Les conséquences de l’incendie du dépôt principal d’hydrocarbures à Kaloum continuent toujours à se répercuter sur les activités socio-économiques des citoyens et plongent notre pays dans une crise inédite. C’est face à ces différentes crises, que les autorités de la transition et la chambre de commerce ont signé un protocole d’accord en augmentant le prix des denrées alimentaires.
Interrogé par notre correspondant régional, le président de la chambre préfectorale du commerce, de l’artisanat et des PME de Kindia, invite l’Etat à s’investir plus dans l’agriculture.
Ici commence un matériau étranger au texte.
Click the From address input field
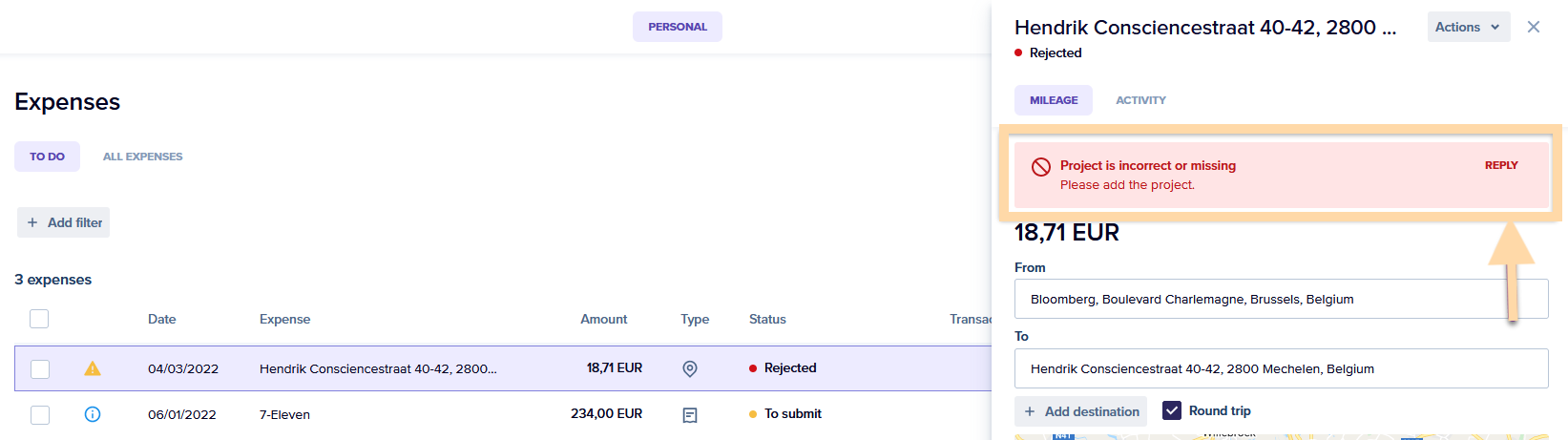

‘’C’est la crise du carburant qui a fait l’objet de plusieurs augmentations du prix de nos marchandises. Le carburant constitue le poumon, voire même le vaisseau sanguin de l’économie de notre pays. Donc, s’il y a difficulté d’obtention de carburant, directement ça va faire une augmentation des prix des denrées de première nécessité. Mais aussi, nous voyons que nous exploitons plus que ce que nous produisons.
Nous encourageons l’État à s’investir dans l’agriculture , parce que la population se multiplie du jour au jour et cela, les biens de consommation et des consommateurs ne seront pas équilibrés. Néanmoins, nous avons sensibilisé et nous continuons de sensibiliser les opérateurs économiques de toujours vendre les produits aux prix fixés, de ne pas exagérer, car, et la population et les autorités, nous appartenons tous à ce pays’’, a déclaré Elhadj Ousmane Bodjè Baldé.
Avant de poursuivre en ces termes : ‘’Dans cette période de crise, l’État doit diminuer les taxes douanières sur les produits des denrées de première nécessité, pour faciliter la tâche à la population guinéenne. Car, les opérateurs économiques envoient pour tirer du profit.’’
Depuis Kindia, Amara dji SYLLA, pour Lerevelateur224.com.